Action item
Everything in the listing below from the line containing "Click the 商店 title text" through the line containing "Collapse the Size" must be repeated exactly; the remaining lines are not wanted.

Data shown
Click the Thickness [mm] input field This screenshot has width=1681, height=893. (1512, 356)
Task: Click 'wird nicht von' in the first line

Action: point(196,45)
...
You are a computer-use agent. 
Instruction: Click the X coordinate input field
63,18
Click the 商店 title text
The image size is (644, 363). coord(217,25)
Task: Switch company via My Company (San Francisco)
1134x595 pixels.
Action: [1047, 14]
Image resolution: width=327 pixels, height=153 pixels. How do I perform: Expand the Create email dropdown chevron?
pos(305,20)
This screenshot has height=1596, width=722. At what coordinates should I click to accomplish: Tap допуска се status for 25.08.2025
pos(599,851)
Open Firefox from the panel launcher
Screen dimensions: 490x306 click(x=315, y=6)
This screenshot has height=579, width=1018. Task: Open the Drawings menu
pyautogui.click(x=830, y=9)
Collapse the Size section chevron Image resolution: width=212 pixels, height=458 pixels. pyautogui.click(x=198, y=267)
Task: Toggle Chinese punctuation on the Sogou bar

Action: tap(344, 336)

Exercise response
Click the 商店 title text
The image size is (644, 363). coord(217,25)
Task: Switch company via My Company (San Francisco)
1134x595 pixels.
Action: [1047, 14]
Image resolution: width=327 pixels, height=153 pixels. How do I perform: Expand the Create email dropdown chevron?
pos(305,20)
This screenshot has height=1596, width=722. At what coordinates should I click to accomplish: Tap допуска се status for 25.08.2025
pos(599,851)
Open Firefox from the panel launcher
Screen dimensions: 490x306 click(x=315, y=6)
This screenshot has height=579, width=1018. Task: Open the Drawings menu
pyautogui.click(x=830, y=9)
Collapse the Size section chevron Image resolution: width=212 pixels, height=458 pixels. pyautogui.click(x=198, y=267)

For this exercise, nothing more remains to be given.